Here’s how it works: Kohlah blocks a certain amount of inventory at the local suppliers’ (the importers) warehouses for a certain period of time, and then a shipping service (Netco for orders placed outside of Amman, or Hakki’s brother and Kohlah Head of Operations, Hashem, for orders within the capital) picks the goods up at the warehouse and delivers them (for free) to the purchaser. Delivery is only available for now within Jordan.

Currently, inventory is monitored and updated on the site via biweekly reports from the local supplier, but Hakki plans on implementing a live link between the suppliers’ warehouse inventory and the backend of the Kohlah website.

Because it works with local suppliers, Kohlah doesn’t enjoy much latitude with its prices, which are just under the market value. However, while customers may not save a ton of money by purchasing their products from Kohlah, they will enjoy significant convenience, as products ordered by about 1 PM will typically be delivered on the same day. The quick turnaround time on delivery also reduces the likelihood of customers choosing the return rather than pay for the items that they may have purchased impulsively (credit card payment is available but COD makes up the majority of transactions on the site).

Hakki plans to take Kohlah to Dubai, where he already has supplier contacts, by September/October of this year, followed by the rest of the UAE. He then plans to open up shop in Saudi Arabia by the beginning of 2015, followed by Egypt, followed by the rest of the GCC states. The prohibition of shipping liquids via courier means that Kohlah will have to establish similar relationships with local suppliers in each country as it expands, which may present challenges.

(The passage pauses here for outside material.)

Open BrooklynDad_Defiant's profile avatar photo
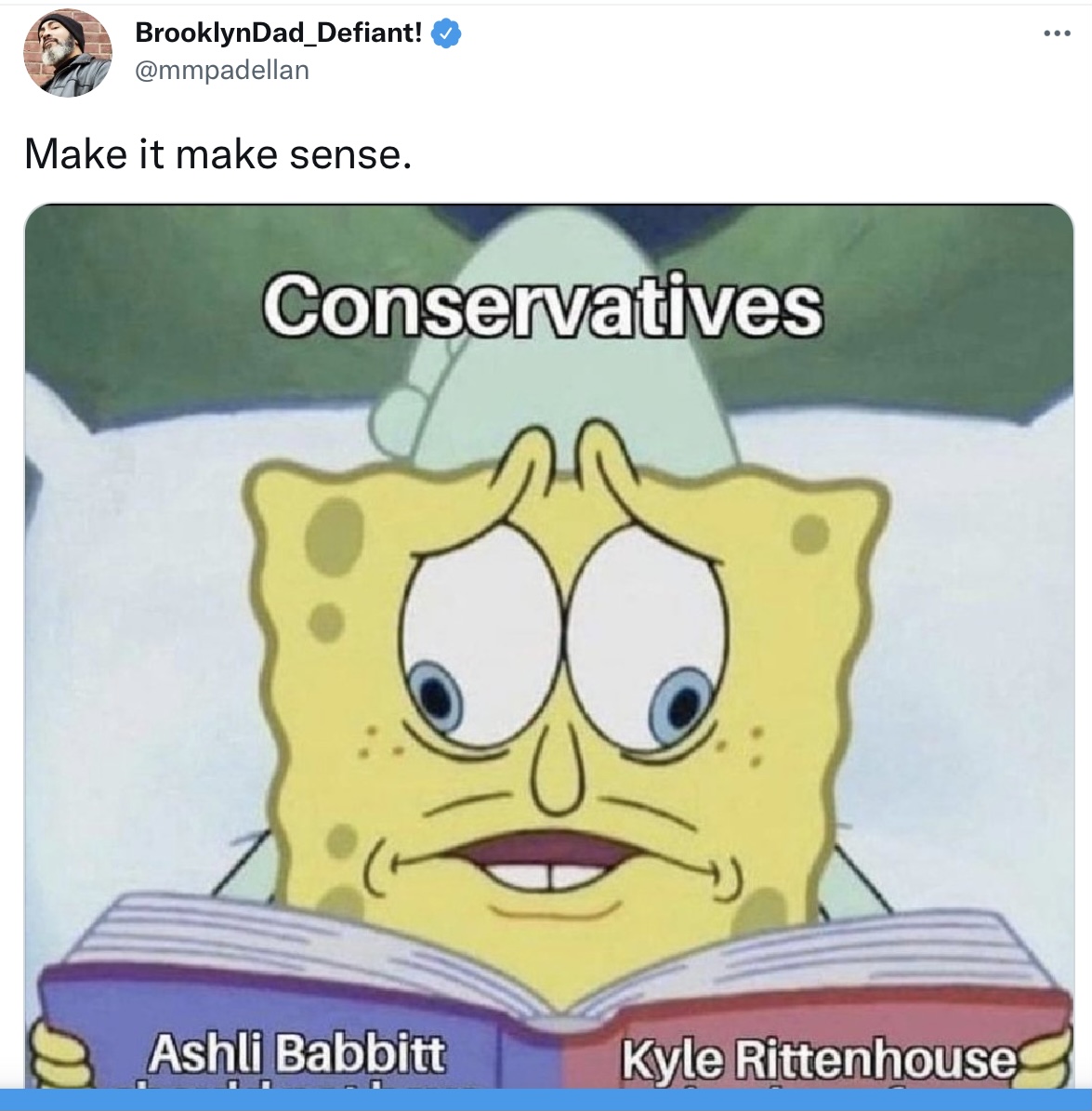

Kohlah, which has thus far been self-funded, has enough cash to make the move to Dubai, but will look to raise capital for its expansion into the other markets. The two-man Kohlah team will seek to raise $1.5 to 2 million USD in its first round of fundraising because, as Hakki noted, “e-commerce is very cheap to start, but very expensive to grow.”

While this expansion timeline may seem ambitious, Hakki is very grounded in his expectations. “This is a long-haul thing. It won’t happen in a year or two. I expect it to basically become a sizeable, nice, juicy business in like seven years. And I’m fine with that.”

He is also focused on the aspects of his company that really matter in order for it to succeed. “Intrinsically you have to have a really solid business, a nice looking income statement, a solid balance sheet, nothing that you’re ashamed of financially, nothing that you need to cover up with passion and say ‘I’ll get to that later on.’”

“I truly believe that you need to be very patient on growth but very impatient on profitability. So take your time scaling up the business but make sure that it’s a healthy business first.”